What you should do:
Lines, not repeats, are what count: give the number of lines below that hold "word", and nothing more.

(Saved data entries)

▼▼▼

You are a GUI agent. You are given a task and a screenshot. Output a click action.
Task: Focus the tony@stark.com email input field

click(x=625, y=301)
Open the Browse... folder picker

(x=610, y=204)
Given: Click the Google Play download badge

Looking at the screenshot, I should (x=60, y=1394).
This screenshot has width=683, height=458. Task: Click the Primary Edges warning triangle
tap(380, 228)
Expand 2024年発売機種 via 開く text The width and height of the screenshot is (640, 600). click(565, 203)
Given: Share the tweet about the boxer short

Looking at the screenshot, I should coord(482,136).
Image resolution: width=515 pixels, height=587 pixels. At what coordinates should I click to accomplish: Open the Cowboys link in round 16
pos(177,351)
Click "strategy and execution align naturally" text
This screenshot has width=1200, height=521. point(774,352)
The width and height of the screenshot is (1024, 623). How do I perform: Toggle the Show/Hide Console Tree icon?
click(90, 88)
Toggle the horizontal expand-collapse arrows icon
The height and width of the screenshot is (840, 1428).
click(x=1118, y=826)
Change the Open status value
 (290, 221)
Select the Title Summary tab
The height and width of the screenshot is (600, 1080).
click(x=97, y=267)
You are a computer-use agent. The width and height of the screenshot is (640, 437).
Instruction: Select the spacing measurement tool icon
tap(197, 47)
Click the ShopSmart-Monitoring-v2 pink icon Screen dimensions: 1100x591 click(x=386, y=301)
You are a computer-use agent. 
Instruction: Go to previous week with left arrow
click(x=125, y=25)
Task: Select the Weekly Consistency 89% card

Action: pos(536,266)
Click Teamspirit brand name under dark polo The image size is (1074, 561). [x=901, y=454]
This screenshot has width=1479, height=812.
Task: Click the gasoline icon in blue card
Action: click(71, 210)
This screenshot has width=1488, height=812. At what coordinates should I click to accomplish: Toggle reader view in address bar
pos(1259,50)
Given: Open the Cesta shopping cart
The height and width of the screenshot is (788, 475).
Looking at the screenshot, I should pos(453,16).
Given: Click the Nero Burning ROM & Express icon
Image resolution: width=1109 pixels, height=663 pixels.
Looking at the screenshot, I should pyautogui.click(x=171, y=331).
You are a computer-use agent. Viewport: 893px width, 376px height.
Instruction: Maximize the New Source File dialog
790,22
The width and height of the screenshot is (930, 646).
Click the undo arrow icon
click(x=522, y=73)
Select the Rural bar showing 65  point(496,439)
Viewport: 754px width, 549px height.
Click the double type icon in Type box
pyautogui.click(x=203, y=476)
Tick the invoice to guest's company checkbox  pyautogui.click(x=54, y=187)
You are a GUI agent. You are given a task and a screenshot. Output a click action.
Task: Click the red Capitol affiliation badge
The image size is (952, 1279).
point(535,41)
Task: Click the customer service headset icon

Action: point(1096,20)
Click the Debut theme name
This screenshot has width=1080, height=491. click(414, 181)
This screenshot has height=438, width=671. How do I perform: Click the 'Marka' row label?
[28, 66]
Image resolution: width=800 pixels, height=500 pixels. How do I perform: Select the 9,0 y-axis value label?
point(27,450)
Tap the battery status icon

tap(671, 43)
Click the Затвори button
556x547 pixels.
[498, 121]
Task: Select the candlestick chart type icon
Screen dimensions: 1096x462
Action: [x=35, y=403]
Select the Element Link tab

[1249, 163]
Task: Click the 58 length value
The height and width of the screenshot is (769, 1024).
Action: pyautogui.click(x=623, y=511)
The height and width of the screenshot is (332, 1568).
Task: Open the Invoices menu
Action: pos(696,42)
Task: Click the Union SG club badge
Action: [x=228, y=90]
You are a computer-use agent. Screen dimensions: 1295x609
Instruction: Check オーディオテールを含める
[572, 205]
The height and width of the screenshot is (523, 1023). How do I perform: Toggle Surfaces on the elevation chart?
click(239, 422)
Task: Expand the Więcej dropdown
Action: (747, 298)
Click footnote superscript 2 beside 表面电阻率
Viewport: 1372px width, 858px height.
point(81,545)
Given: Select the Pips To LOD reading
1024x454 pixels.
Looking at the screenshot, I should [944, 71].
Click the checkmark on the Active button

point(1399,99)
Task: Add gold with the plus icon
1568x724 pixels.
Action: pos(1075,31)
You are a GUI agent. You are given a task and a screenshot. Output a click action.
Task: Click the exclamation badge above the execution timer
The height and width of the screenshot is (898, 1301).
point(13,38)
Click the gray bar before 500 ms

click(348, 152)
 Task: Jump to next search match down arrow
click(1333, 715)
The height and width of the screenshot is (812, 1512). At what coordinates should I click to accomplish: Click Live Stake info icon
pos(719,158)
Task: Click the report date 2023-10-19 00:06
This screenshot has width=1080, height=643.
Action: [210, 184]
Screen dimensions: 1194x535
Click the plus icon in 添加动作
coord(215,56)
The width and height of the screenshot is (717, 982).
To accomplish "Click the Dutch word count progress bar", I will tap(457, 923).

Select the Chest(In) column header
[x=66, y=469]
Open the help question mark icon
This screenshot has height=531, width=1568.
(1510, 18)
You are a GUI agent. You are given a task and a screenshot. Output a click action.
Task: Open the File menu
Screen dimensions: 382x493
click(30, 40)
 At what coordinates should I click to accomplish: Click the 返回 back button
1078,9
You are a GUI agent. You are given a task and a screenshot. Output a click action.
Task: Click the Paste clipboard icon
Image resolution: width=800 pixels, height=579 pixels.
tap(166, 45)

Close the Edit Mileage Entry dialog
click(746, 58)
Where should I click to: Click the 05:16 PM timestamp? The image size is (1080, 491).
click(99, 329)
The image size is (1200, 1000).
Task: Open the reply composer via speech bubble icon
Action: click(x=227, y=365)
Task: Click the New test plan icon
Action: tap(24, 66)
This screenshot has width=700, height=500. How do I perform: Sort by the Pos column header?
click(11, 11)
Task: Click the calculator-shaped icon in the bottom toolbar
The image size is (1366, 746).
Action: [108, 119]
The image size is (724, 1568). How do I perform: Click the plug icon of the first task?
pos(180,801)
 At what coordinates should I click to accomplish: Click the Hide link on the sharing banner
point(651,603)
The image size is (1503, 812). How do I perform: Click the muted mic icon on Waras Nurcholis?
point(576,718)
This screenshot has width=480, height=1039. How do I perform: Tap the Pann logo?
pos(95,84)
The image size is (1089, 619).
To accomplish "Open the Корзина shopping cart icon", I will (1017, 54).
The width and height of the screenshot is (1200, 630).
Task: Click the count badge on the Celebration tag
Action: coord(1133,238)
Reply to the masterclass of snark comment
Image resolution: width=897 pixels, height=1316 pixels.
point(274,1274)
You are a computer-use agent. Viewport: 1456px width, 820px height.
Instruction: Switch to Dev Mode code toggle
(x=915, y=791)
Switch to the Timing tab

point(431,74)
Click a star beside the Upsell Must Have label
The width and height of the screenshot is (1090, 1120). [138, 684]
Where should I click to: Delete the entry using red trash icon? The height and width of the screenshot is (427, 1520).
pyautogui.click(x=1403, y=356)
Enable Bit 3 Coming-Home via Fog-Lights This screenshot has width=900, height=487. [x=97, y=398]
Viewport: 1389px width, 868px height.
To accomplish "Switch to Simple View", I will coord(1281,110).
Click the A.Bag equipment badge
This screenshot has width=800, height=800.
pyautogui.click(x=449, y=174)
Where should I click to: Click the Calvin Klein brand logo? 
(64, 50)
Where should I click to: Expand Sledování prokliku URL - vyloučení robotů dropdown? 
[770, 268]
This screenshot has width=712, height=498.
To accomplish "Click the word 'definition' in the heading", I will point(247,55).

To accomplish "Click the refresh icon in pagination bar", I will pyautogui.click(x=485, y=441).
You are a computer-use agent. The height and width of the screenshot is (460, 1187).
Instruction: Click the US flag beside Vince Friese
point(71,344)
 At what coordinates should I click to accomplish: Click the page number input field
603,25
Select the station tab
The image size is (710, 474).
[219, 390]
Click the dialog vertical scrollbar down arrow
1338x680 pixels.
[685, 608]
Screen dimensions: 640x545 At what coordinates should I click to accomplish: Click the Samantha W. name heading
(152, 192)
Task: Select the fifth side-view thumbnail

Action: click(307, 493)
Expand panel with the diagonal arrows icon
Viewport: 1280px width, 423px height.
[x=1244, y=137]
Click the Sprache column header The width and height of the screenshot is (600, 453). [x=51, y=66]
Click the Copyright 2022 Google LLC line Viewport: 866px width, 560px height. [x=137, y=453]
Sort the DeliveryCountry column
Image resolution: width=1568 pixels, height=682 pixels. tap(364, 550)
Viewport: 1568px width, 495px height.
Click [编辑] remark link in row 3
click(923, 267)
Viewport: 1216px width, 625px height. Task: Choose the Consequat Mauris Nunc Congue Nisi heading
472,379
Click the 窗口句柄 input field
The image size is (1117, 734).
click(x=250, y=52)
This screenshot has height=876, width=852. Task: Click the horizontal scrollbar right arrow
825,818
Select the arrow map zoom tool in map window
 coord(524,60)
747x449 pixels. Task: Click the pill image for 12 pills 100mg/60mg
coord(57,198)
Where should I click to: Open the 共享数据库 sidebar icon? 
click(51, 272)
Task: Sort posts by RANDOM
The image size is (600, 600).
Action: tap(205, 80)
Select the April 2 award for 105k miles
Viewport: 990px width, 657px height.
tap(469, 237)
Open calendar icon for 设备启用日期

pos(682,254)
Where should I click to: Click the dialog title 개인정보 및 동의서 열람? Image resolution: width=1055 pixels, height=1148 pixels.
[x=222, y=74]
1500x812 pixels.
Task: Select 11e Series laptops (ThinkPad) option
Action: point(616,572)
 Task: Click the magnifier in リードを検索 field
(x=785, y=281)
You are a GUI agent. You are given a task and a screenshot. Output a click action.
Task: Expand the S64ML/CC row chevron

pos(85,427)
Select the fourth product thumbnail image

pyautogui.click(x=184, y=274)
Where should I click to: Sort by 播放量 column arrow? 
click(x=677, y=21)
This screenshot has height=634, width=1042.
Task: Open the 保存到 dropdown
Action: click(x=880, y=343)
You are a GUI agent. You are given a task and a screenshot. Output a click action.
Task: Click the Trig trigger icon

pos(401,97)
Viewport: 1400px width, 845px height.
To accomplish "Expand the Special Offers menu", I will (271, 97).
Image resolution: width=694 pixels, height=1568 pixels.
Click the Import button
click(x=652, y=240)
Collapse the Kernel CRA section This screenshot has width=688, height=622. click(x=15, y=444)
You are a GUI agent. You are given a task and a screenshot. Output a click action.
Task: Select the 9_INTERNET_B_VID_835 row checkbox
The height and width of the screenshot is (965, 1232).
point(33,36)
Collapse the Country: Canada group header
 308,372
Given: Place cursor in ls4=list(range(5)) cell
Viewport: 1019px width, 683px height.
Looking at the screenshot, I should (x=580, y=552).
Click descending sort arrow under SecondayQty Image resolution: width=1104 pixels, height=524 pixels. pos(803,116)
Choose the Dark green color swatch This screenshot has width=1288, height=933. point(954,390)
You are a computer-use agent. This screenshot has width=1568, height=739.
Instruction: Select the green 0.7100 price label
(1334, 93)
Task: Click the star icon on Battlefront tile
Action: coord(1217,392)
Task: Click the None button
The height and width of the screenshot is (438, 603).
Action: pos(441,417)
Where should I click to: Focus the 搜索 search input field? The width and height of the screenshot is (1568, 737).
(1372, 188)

▲▲▲

Expected answer:
2